Requirement: Look for the word "Visita" in the records, and copy each line where it appears.

Material supplied:
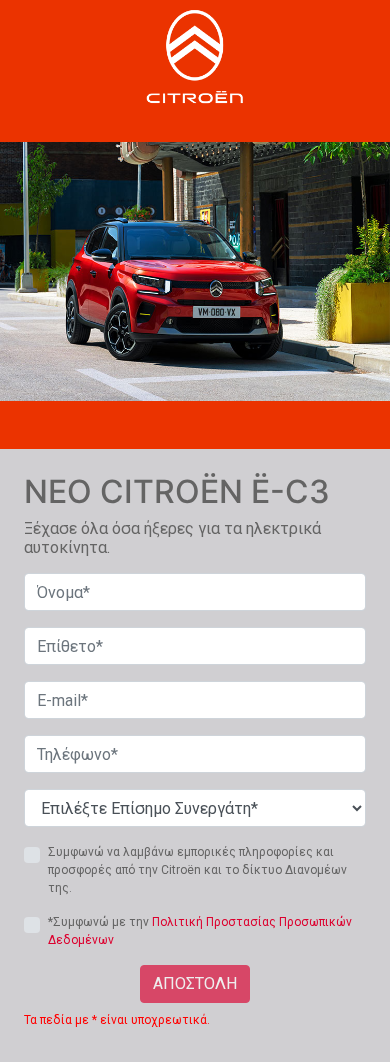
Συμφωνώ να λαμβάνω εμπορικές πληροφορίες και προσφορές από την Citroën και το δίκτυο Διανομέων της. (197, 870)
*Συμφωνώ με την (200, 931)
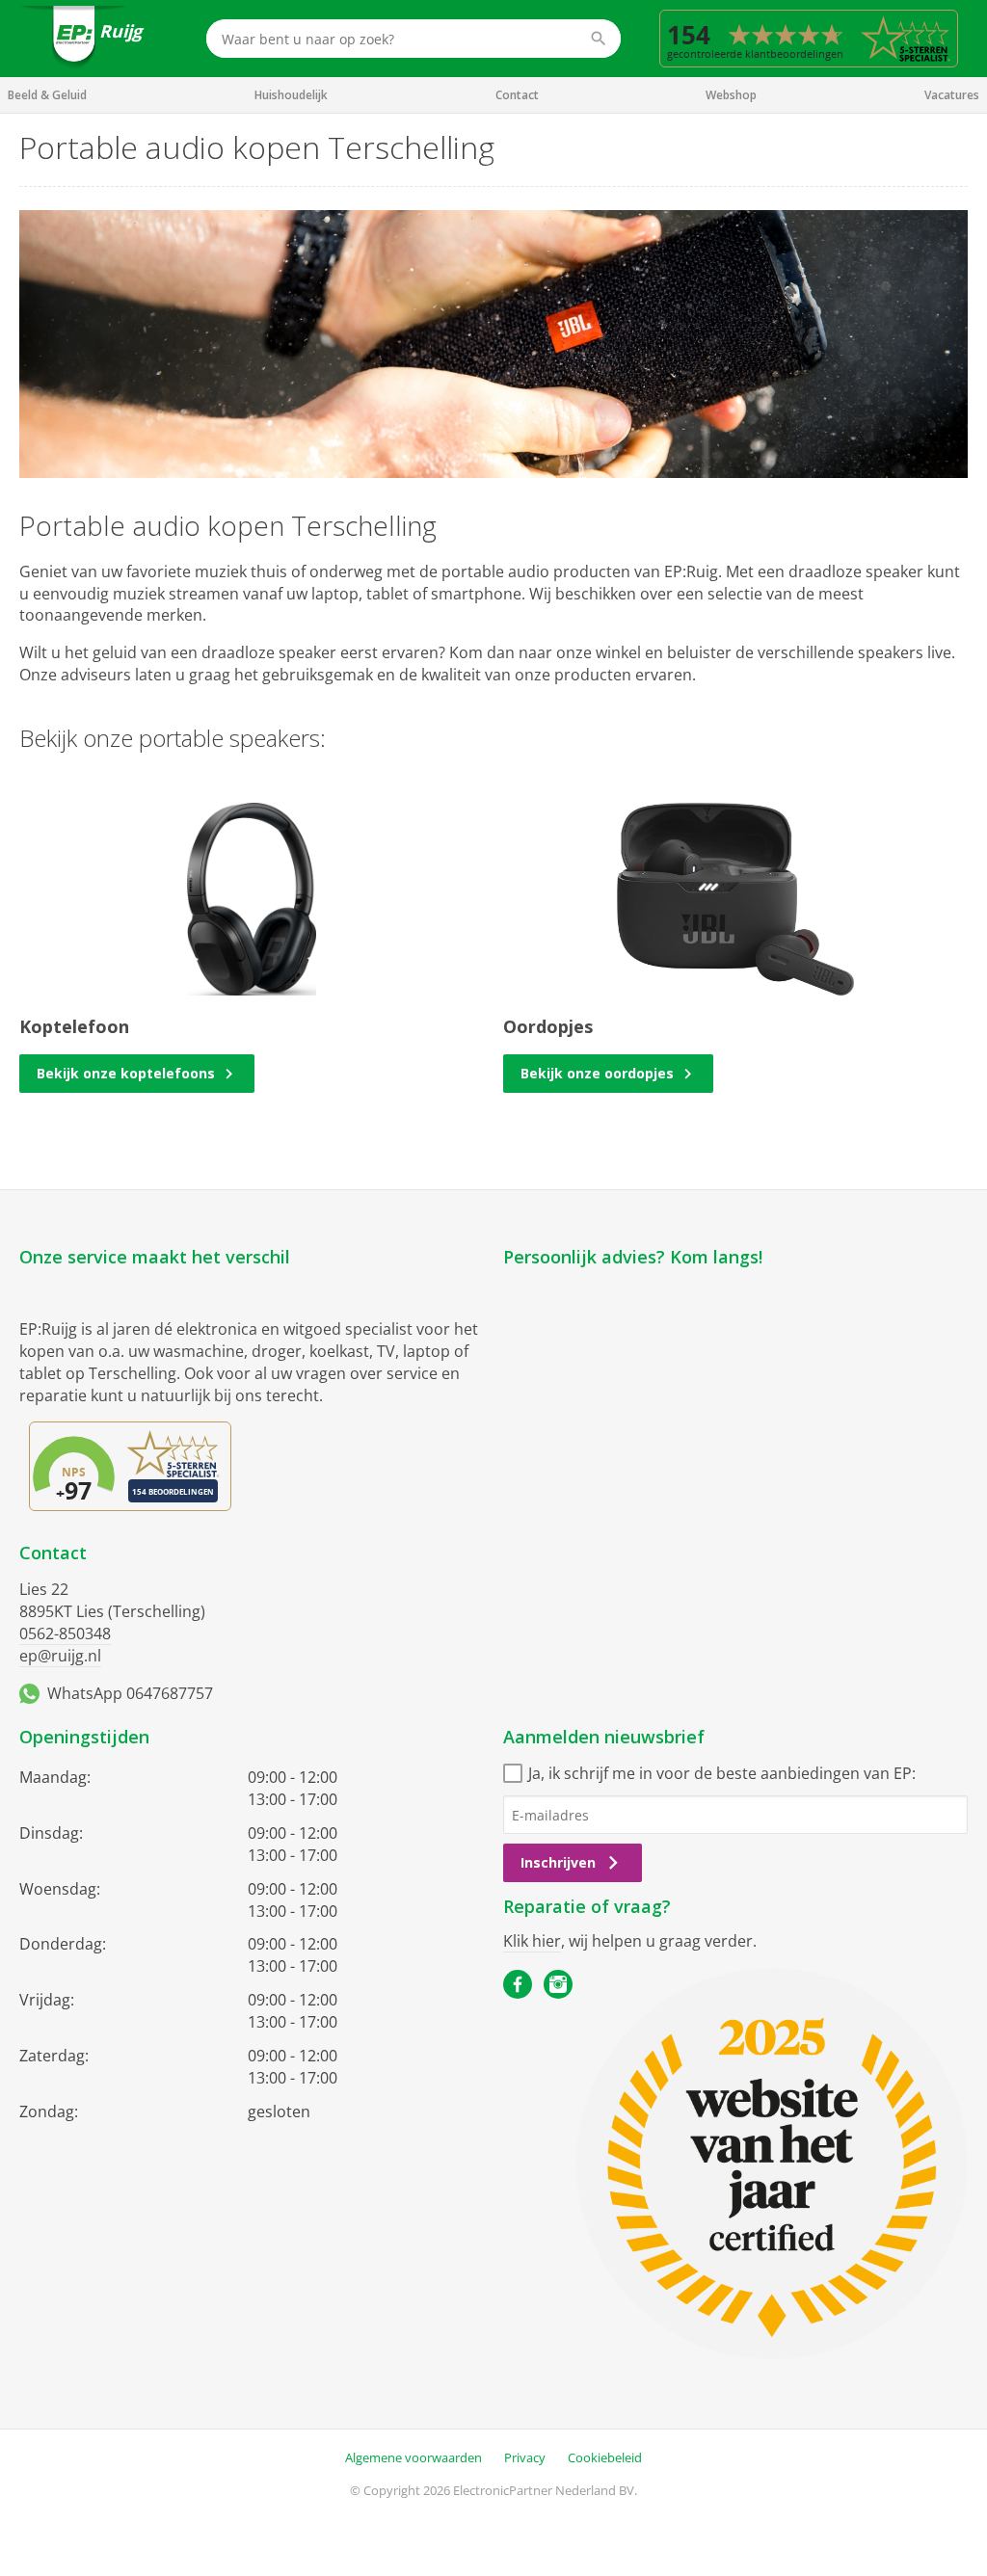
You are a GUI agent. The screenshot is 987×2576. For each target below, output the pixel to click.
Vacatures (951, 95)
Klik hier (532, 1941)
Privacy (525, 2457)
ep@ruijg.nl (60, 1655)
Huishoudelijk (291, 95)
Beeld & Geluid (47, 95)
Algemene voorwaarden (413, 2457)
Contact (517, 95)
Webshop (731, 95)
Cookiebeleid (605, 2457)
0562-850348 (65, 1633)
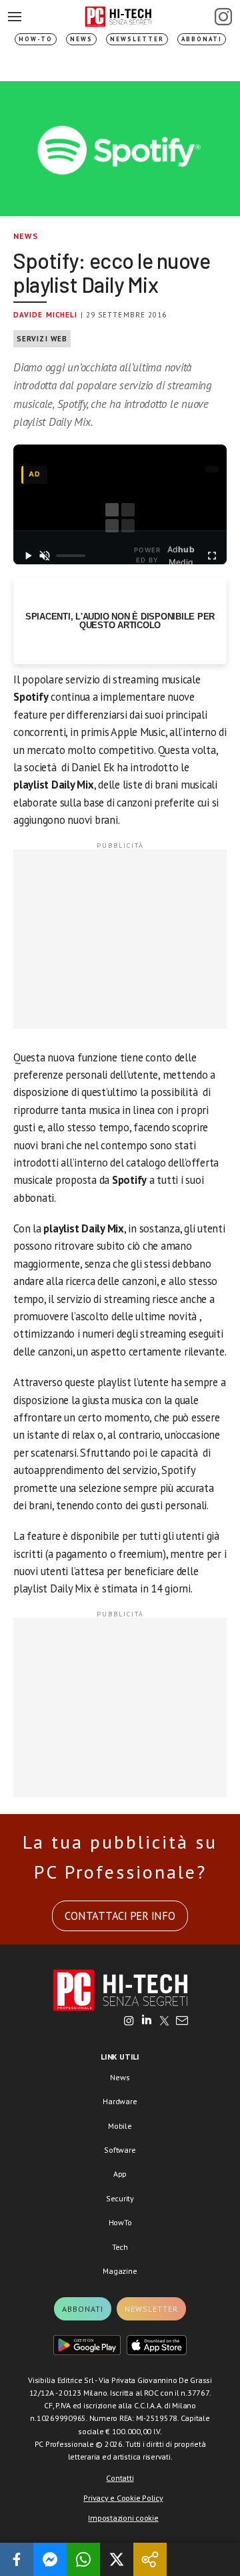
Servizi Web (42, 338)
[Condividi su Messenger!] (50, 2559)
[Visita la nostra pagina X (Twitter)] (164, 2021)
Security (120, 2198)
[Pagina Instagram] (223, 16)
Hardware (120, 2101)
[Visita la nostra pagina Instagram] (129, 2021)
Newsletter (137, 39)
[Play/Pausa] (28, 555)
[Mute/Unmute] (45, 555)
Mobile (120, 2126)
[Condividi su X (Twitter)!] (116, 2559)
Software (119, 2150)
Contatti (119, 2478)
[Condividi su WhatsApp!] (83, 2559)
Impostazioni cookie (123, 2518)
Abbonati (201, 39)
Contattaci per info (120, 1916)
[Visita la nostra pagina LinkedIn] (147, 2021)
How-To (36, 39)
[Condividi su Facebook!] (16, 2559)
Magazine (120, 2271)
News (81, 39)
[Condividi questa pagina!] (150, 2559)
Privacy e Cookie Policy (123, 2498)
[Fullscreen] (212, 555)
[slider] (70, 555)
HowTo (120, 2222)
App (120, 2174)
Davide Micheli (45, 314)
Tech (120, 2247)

Completed exercise:
[Visita la nostra pagina X (Twitter)] (164, 2021)
[Visita la nostra pagina Instagram] (129, 2021)
[Visita la nostra pagina LinkedIn] (147, 2021)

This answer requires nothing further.